The advantage of this study is that the patient cohort includes those who received both definitive lung SBRT and brain SRS. Unlike other studies, patients who received either surgical resection, conventionally-fractionated thoracic radiation, or chemotherapy alone were excluded. As a result, this cohort accurately reflects outcomes in non-surgical candidates with limited metastatic disease in the modern era.
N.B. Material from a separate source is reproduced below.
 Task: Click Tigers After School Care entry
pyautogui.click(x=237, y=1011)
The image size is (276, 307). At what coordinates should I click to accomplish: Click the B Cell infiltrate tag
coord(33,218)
One limitation to this study is that even though it had one of the larger sample sizes of exclusively lung SBRT and brain SRS patients, the small sample size limited the generalizability of the results. Another limitation was that the oligometastatic patient group was heterogeneous with respect to whether patients received chemotherapy or WBRT. These varied according to the patient’s specific disease burden, provider preference, and patient preference and could not be controlled retrospectively.

Advances in SBRT and brain SRS have revolutionized the treatment of oligometastatic lung cancer and may be offered to more patients moving forward. Several phase II randomized control trials studies have tested the upper limit for the number of oligometastatic sites that can be targeted using local stereotactic radiation therapy. Gomez et al. [15] included NSCLC patients with up to three sites of metastatic disease and Iyenger et al. [16] included NSCLC patients with up to five sites of metastases. Both of these papers found significantly higher PFS in patients treated with adjuvant stereotactic radiation compared to patients who only received first-line systemic therapy. These results have also been shown in patients with other primary cancers as well. In the SABR-COMET trial [17], which did not select for a specific primary cancer histology, oligometastatic cancer patients with up to 5 metastases had significantly improved PFS and OS. As the data for treatment of oligometastatic disease matures, SBRT and SRS are likely to play larger roles in patients who were previously excluded from local therapy.

Conclusions

In oligometastatic lung cancer patients secondary to brain metastases, local treatment of both the primary lesion and the metastases with lung SBRT and brain SRS, respectively, lead to favorable OS outcomes. Lung SBRT and brain SRS achieved excellent LC rates with well-tolerated toxicities. These results are consistent with what other studies have found and support the use of stereotactic radiation therapy for NSCLC patients with oligometastases.

Declaration of Competing Interest

The authors declare that they have no known competing financial interests or personal relationships that could have appeared to influence the work reported in this paper.